Question: Consider the following statements regarding the K.E of a freely falling body: a) Is directly propo...

Question

Consider the following statements regarding the K.E of a freely falling body:
a) Is directly proportional to height of its fall
b) Is inversely proportional to height of its fall
c) Is directly proportional to square of time of its fall
d) Is inversely proportional to square of time of its fall

A. a, b & d are correct
B. b, c & d are correct
C. a & c are correct
D. a, b, c & d are correct

Answer 1

Solution

Recall the formula for the kinetic energy of the body in terms of velocity of the body. Use the kinematic equations in the kinetic energy formula to check the dependence of kinetic energy on the height of fall and time. The initial velocity of the body falling freely is always equal to zero.

Formula used:
Kinetic energy, $K = \dfrac{1}{2}m{v^2}$
Here, m is the mass of the body and v is the velocity.
$v = u + gt$ , where, v is the final velocity, u is the initial velocity, g is the acceleration due to gravity and t is the time.
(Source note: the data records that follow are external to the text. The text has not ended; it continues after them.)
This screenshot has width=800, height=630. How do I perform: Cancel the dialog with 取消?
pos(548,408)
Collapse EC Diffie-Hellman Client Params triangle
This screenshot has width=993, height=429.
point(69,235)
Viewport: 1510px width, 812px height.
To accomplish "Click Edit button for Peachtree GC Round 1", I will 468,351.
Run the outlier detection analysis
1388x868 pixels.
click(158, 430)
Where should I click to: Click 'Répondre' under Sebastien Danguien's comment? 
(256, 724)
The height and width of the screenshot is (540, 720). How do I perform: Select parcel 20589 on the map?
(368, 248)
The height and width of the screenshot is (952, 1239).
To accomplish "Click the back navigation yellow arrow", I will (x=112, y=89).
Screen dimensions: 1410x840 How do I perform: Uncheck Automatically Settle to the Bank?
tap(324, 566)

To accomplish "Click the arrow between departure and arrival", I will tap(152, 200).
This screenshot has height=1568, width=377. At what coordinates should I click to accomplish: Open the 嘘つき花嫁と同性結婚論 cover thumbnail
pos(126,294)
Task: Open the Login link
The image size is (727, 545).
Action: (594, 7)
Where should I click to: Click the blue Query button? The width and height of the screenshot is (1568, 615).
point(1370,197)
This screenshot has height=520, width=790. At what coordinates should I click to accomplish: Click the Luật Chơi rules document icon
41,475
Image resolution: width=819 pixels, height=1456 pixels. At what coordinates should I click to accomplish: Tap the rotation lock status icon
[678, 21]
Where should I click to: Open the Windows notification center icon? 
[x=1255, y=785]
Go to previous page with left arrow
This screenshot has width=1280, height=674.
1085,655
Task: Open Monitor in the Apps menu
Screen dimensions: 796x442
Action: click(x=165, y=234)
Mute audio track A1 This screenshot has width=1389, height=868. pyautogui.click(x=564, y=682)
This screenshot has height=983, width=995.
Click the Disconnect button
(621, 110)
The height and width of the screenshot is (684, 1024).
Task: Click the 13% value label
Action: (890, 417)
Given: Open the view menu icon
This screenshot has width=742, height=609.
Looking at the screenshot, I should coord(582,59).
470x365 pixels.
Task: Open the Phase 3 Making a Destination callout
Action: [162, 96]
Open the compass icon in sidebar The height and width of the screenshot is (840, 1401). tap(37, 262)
Complete step by step answer:
We know that for the freely falling body, its initial velocity is zero. We can determine the final velocity, distance travelled by the body in time t using kinematic equations. We know that for a freely falling body, the acceleration in the body is the acceleration due to gravity. We have the expression for kinetic energy of the body moving with velocity v,
$K = \dfrac{1}{2}m{v^2}$ …… (1)
Here, m is the mass of the body.

We have the kinematic equation,
$v = u + gt$
Since the initial velocity of the body is zero, we can write the above equation as,
$v = gt$
Substituting $v = gt$ in equation (1), we get,
$K = \dfrac{1}{2}m{\left( {gt} \right)^2}$
$\Rightarrow K = \dfrac{1}{2}m{g^2}{t^2}$

Since the mass and acceleration due to gravity are constants, we can say that the kinetic energy of the body is proportional to the square of the time.

We also have the kinematic equation,
${v^2} = {u^2} + 2hs$

Since the initial velocity of the body is zero, we can write the above equation as,
${v^2} = 2gh$
Substituting the above equation in equation (1), we get,
$K = \dfrac{1}{2}m\left( {2gh} \right)$
$\Rightarrow K = mgh$
Thus, from the above equation, we can say that the kinetic energy of the body is proportional to the height of the body above the ground. Therefore, the correct statements are a) and c).

So, the correct answer is option C.

Note: For the vertical motion of the body, we have replaced acceleration a with the acceleration due to gravity g in the kinematic equation. Also, the vertical distance is taken as height of the body. For the vertical downward motion of the body, always take the acceleration due to gravity and height as positive value.